(a) Show $\vec E\!\cdot\!\vec B$ is Lorentz-invariant. (b) Frame-independence of $\vec E\perp\vec B$. (c) For free plane waves, $\vec E\perp\vec B$. (d) $\vec E\times\vec B = A\vec k$ with $A\neq 0$.

(a) $\vec E\!\cdot\!\vec B$ is Lorentz-invariant

The dual field strength tensor is $\tilde F^{\mu\nu} = \tfrac{1}{2}\epsilon^{\mu\nu\rho\sigma}F_{\rho\sigma}$. Form the scalar contraction

$$F_{\mu\nu}\tilde F^{\mu\nu} = \tfrac{1}{2}\epsilon^{\mu\nu\rho\sigma}F_{\mu\nu}F_{\rho\sigma} = -(4/c)\vec E\!\cdot\!\vec B.$$

(The factor follows from expanding $F$ in terms of $\vec E,\vec B$ components.) Since $\epsilon^{\mu\nu\rho\sigma}$ is a Lorentz pseudotensor and $F$ is a tensor, the contraction is a Lorentz pseudoscalar — identical numerical value in every (proper, orthochronous) Lorentz frame. Hence $\vec E\!\cdot\!\vec B$ is invariant.

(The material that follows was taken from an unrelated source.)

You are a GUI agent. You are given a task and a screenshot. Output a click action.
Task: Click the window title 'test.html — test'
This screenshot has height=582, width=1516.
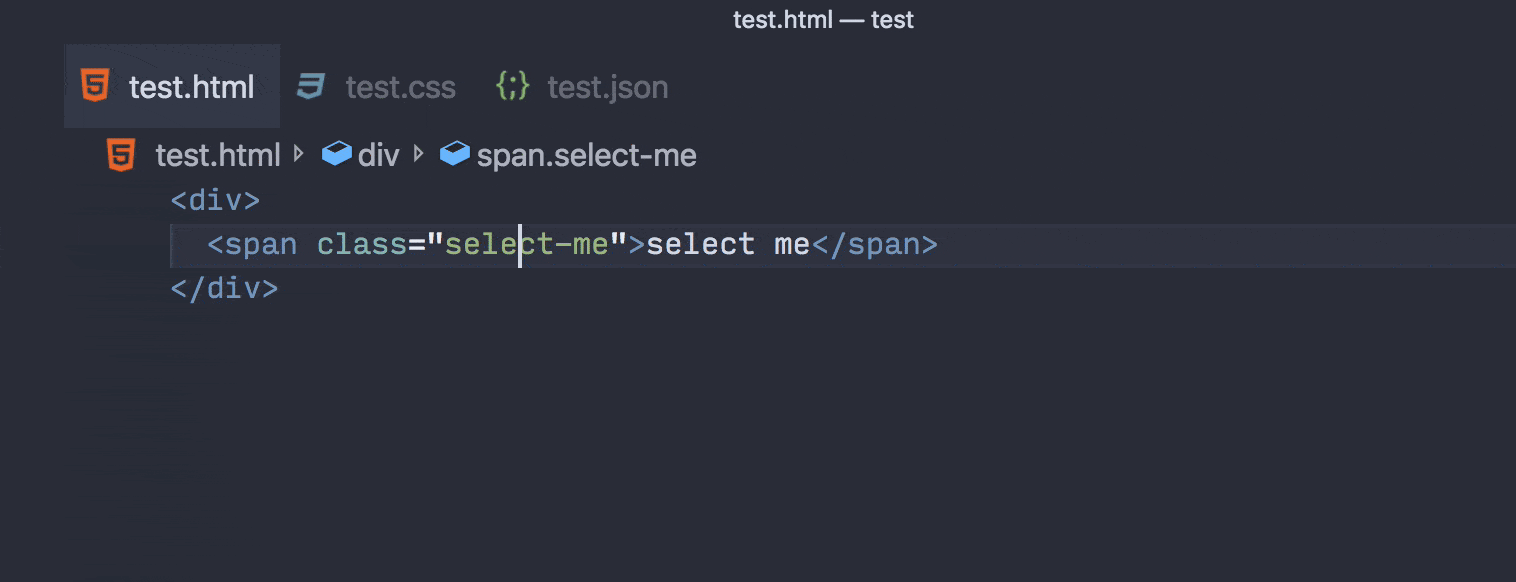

(b) Orthogonality is frame-independent

$\vec E\perp\vec B \iff \vec E\!\cdot\!\vec B = 0$. By (a), if this vanishes in one frame, it vanishes in all. Orthogonality of $\vec E$ and $\vec B$ is a frame-independent statement.

(c) Apply to free plane waves

By Problem 1.121, $\vec E\!\cdot\!\vec B = 0$ for any free EM plane wave (in any frame). Alternative direct derivation: $\vec E\!\cdot\!\vec B = (\vec k\varepsilon^0 - \omega\vec\varepsilon)\!\cdot\!(-\vec k\times\vec\varepsilon) = -\varepsilon^0\vec k\!\cdot\!(\vec k\times\vec\varepsilon) + \omega\vec\varepsilon\!\cdot\!(\vec k\times\vec\varepsilon) = 0 + 0 = 0$ by triple-product identities.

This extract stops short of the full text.